Note that there are no clear outliers in the data.
We can see that the mean freshweight is very comparable
between the control and refoak treatments and between the
compost and cobc treatments. We can also see that the mean
freshweight is much higher in the cobc and control treatments
than in the control and refoak treatments. But is this
observed difference significant?

# ANOVA

To study whether or not the observed difference between the
average freshweight values of the differentt treatment groups
are significant, we may perform an ANOVA.

## Hypotheses

The null hypothesis of ANOVA states that:
The mean freshweigth is equal between the different treatment groups.

The alternative hypothesis of ANOVA states that:
The mean freshweigth for at least one treatment group is different
than the mean freshweight in at least one other treatment group.
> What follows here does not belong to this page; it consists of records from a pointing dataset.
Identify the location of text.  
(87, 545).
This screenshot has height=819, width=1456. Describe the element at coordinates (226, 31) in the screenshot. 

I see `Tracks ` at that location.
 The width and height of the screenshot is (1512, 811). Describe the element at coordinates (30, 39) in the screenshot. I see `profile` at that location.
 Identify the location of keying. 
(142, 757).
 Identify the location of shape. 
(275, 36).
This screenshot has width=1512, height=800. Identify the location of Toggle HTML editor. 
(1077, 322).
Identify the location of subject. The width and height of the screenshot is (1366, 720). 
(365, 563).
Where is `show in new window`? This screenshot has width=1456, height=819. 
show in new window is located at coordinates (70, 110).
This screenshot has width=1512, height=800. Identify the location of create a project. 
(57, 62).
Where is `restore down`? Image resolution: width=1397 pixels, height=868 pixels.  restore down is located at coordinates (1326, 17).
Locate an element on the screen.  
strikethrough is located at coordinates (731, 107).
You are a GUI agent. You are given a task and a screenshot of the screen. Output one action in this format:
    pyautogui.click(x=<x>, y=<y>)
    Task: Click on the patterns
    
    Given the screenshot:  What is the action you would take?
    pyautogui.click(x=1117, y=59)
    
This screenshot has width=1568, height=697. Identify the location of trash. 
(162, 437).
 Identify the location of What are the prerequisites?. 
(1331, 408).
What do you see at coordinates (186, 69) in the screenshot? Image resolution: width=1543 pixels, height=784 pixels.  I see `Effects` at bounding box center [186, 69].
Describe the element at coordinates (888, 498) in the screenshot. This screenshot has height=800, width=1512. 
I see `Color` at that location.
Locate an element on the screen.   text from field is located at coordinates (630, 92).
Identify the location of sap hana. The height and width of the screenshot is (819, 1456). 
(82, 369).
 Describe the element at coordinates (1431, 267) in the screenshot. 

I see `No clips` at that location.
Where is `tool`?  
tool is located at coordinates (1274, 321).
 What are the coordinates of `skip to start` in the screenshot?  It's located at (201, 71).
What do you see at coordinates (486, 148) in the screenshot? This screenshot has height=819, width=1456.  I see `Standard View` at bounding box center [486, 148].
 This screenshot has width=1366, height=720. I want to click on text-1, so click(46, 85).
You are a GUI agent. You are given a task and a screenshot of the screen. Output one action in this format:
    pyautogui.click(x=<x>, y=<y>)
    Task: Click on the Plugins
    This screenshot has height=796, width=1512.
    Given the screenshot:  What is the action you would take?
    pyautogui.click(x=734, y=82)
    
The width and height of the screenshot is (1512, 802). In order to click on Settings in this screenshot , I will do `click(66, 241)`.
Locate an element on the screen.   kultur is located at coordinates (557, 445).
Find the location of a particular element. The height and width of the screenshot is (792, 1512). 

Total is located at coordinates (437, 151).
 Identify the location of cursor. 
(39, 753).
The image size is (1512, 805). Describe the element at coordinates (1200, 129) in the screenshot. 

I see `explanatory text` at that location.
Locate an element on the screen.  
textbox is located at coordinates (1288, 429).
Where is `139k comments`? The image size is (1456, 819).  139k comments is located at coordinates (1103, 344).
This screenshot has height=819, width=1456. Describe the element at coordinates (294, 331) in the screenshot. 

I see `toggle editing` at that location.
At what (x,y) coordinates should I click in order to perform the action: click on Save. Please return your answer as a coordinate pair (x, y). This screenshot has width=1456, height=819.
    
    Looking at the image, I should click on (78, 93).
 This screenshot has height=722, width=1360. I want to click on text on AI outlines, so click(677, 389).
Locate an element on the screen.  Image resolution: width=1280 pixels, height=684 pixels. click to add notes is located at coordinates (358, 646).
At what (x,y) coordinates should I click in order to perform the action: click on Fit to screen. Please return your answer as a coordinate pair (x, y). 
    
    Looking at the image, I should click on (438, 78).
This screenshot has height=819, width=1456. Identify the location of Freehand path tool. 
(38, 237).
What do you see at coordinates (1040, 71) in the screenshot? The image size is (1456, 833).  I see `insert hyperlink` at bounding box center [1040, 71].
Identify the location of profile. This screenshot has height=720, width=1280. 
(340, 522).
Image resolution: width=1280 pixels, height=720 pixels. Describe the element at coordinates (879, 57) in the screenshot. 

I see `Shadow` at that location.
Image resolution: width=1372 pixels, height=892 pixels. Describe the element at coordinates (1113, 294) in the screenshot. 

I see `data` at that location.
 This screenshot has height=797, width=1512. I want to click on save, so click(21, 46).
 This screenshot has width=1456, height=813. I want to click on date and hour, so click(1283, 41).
## Checking the assumptions of ANOVA

Before we may proceed with the analysis, we must make sure that all
assumptions for ANOVA are met. ANOVA has three assumptions:

1. The observations are independent of each other (in all groups)
2. The data (freshweigth) must be normally distributed (in all groups)
3. The variability within all groups is similar

### Assumption of independence

The first assumption is met; we started of with 28 lettuce plants and
we randomly submitted them to one of four treatment conditions. There
is no reason to believe that the plants display systematic differences
between ttreatment groups, other than the actual treatment.

### Assumption of normality

For the second assumption, we must check normality in each group.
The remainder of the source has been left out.